Dr Leonieke Vermeer, also from Groningen, is working on a long-term project examining nineteenth-century diaries to learn more about the way sickness and health care was experienced by the patients, which represents a gap in the current, professionally dominated discourse. She has already discovered some interesting uses of terms and remedies, including the fact that most diary keepers describe illness (from mild to serious) using the word ongesteld (literally ‘indisposed’, but used today only to describe menstruation). Although she only had time to mention it briefly, one aspect of Vermeer’s research that I found very interesting was the use of ‘silence’ or empty space in diaries, particularly following traumatic events or entries. One woman left an entire blank page after an entry on the death of her mother. Using examples of the ways diary writers record illness to help them deal with emotion, for reflection, or simply to make themselves feel better, she explained how a ‘bottom up’ approach to studying illness in the nineteenth century has a lot to offer us. Among other things, it shows us how the medical discoveries of the nineteenth century were actually being implemented, and the kinds of things patients would have expected (and accepted) from medical professionals.

Finally, we had a lecture by Dr Marjan Sterckx from the University of Ghent on female artists from Belgium, France, and the Netherlands who created nude sculptures. Nude sculpture was still quite scandalous in the nineteenth century, though less so in France, and female sculptors of nudes generally either sculpted children or used classical tropes, both of which were less controversial. You can actually read an article by Sterckx in English on what seems to be a very similar topic at this link. Specifically, Sterckx looked at the work of French/Belgian sculptor Marie-Louise Lefevre-Deumiers (1812-1877), in particular her 1861 La Nymphe Glycera and her 1865 Diana, which was also exhibited in the Hague. Sadly no photographs of Diana exist (that we know of.

This is actually a nineteenth-century drawing

We closed the session with a general 45-minute panel discussion on the body in the nineteenth century, which mainly consisted of several rounds of questions. All in all it was a productive day, and I can’t imagine where else I could have heard papers on such vastly different topics in so short a span of time. Also, where else but the Netherlands do you get books like Seks!… in de negentiende eeuw (‘Sex!… in the nineteenth century’) with awesome covers like the one pictured here. The conference book stand was full of interesting titles, though I didn’t take any home this time around.

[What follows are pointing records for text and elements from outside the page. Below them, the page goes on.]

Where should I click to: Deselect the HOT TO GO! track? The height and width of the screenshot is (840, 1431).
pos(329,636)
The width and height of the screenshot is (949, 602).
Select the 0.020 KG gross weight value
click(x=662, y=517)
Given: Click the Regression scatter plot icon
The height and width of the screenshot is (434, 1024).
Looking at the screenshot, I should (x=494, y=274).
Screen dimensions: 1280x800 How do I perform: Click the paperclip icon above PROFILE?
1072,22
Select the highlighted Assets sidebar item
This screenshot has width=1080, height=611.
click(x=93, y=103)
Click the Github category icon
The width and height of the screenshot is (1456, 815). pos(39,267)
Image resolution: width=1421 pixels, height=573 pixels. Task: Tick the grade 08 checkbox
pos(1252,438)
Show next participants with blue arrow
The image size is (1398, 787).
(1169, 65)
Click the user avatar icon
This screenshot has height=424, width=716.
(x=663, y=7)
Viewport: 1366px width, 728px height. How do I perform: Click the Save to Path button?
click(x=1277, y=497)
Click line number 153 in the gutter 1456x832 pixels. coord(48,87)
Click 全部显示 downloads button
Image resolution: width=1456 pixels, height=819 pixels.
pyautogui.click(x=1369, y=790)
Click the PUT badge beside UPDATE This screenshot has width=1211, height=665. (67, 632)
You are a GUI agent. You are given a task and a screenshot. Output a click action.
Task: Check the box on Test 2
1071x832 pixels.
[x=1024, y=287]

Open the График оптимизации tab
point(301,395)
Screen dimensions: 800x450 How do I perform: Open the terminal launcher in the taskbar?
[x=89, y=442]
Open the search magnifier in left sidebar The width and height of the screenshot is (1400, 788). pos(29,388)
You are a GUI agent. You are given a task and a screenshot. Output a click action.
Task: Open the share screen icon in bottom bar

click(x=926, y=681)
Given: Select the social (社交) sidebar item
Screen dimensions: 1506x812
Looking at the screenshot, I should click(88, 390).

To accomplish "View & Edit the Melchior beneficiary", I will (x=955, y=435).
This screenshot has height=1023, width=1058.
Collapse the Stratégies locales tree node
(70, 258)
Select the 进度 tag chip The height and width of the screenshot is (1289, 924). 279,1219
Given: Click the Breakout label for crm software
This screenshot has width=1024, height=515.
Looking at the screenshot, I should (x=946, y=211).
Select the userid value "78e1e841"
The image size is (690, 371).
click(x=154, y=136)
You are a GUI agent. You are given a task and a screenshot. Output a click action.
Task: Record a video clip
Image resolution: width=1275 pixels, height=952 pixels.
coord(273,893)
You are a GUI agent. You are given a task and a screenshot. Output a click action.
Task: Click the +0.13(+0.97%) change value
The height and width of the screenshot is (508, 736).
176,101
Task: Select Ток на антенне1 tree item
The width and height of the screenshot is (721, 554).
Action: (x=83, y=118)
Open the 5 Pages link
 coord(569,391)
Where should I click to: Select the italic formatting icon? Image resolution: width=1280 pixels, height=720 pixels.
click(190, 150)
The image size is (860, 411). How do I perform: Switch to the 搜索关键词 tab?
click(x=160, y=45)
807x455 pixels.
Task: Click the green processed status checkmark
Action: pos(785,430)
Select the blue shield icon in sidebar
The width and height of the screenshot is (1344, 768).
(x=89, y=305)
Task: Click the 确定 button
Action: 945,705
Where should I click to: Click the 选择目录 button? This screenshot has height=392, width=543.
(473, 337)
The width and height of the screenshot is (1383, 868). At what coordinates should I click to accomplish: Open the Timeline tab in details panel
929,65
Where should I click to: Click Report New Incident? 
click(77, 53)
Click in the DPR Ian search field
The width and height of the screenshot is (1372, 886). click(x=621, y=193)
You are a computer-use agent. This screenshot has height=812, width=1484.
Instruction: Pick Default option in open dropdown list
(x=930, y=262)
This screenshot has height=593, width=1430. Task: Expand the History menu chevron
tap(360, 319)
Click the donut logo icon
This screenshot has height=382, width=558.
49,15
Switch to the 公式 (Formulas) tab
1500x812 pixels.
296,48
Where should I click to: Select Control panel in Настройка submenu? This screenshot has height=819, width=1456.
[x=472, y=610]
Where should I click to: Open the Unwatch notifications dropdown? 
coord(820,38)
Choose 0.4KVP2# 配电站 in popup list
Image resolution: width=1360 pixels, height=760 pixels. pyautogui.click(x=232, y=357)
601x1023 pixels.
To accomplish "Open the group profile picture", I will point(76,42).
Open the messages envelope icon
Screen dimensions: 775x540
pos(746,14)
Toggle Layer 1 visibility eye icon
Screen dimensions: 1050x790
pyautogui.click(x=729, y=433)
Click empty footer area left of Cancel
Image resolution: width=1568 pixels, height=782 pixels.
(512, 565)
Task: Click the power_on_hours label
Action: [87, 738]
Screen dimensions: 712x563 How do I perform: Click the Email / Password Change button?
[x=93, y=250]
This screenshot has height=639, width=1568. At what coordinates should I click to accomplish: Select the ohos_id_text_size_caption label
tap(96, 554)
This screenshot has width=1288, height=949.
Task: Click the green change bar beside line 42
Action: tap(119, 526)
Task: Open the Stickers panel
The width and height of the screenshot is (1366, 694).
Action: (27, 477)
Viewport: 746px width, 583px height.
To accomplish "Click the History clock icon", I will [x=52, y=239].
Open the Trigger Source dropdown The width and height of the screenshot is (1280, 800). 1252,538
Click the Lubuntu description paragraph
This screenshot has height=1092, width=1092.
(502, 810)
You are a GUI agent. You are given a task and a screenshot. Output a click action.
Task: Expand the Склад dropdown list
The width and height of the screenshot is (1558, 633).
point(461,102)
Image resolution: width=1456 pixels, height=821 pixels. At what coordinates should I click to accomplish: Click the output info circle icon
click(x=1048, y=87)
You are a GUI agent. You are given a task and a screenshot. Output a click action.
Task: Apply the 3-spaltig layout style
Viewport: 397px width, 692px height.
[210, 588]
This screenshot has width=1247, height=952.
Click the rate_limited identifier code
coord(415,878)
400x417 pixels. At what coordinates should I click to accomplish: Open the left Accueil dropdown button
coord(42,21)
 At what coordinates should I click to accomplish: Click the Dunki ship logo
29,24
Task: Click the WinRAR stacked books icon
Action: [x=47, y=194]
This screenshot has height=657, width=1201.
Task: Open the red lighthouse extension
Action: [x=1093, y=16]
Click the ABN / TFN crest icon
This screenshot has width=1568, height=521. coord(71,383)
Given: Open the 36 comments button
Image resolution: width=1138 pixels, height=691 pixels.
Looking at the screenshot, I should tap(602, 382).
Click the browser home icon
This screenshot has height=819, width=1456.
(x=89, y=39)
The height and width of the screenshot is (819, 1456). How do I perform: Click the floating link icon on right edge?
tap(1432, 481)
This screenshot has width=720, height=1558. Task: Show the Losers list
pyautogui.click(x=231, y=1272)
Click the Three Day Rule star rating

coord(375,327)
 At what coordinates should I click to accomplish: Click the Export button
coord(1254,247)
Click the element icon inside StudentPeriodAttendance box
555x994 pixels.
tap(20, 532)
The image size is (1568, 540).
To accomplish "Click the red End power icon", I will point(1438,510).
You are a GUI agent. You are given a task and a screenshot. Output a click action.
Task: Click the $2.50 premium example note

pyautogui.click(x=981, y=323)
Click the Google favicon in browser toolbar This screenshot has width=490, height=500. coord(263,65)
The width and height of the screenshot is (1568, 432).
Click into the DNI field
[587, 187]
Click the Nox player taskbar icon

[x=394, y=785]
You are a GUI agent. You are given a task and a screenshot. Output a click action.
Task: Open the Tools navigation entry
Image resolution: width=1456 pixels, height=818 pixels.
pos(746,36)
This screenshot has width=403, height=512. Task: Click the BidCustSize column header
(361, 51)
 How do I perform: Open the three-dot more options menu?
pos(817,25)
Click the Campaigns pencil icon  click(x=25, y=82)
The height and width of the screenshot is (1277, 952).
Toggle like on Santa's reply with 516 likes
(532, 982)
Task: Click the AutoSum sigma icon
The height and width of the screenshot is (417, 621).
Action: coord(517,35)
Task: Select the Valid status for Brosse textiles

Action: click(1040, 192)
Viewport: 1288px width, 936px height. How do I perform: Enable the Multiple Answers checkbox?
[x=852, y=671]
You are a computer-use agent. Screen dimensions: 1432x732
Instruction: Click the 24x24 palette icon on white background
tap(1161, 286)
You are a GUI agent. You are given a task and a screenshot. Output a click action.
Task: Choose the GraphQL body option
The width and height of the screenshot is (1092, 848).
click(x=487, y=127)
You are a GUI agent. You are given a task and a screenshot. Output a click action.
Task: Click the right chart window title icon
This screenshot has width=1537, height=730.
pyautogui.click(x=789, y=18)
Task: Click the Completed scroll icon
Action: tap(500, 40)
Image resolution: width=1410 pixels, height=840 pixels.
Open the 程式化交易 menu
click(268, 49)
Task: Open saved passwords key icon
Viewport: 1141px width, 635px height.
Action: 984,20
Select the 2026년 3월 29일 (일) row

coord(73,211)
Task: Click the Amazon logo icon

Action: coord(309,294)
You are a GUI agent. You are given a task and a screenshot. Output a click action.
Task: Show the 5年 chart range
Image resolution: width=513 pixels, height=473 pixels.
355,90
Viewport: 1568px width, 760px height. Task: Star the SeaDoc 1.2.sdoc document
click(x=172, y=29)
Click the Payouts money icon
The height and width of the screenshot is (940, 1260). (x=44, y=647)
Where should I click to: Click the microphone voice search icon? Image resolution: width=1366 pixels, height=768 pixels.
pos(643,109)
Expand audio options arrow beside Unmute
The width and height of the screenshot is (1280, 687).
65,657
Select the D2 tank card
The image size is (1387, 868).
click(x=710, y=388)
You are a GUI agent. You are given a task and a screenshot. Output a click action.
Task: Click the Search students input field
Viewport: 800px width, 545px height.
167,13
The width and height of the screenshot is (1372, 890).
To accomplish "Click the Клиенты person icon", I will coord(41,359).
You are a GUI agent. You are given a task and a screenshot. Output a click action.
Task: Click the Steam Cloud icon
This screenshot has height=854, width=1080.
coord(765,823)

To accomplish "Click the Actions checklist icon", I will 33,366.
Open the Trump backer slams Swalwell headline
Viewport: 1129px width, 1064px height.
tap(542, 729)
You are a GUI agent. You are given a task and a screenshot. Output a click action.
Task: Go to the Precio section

And naturally, we wrapped up the day with a good borrel, where we could mingle with each other and with the speakers over a glass of something tasty. I managed to get in a couple of questions that I would never have been brave enough to ask the speakers in the public, post-lecture rounds, and I got some great blog suggestions (Quigley’s Cabinet and Morbid Anatomy anyone?) from Tinne Claes and Veronique Deblon, who also blog themselves (in Dutch).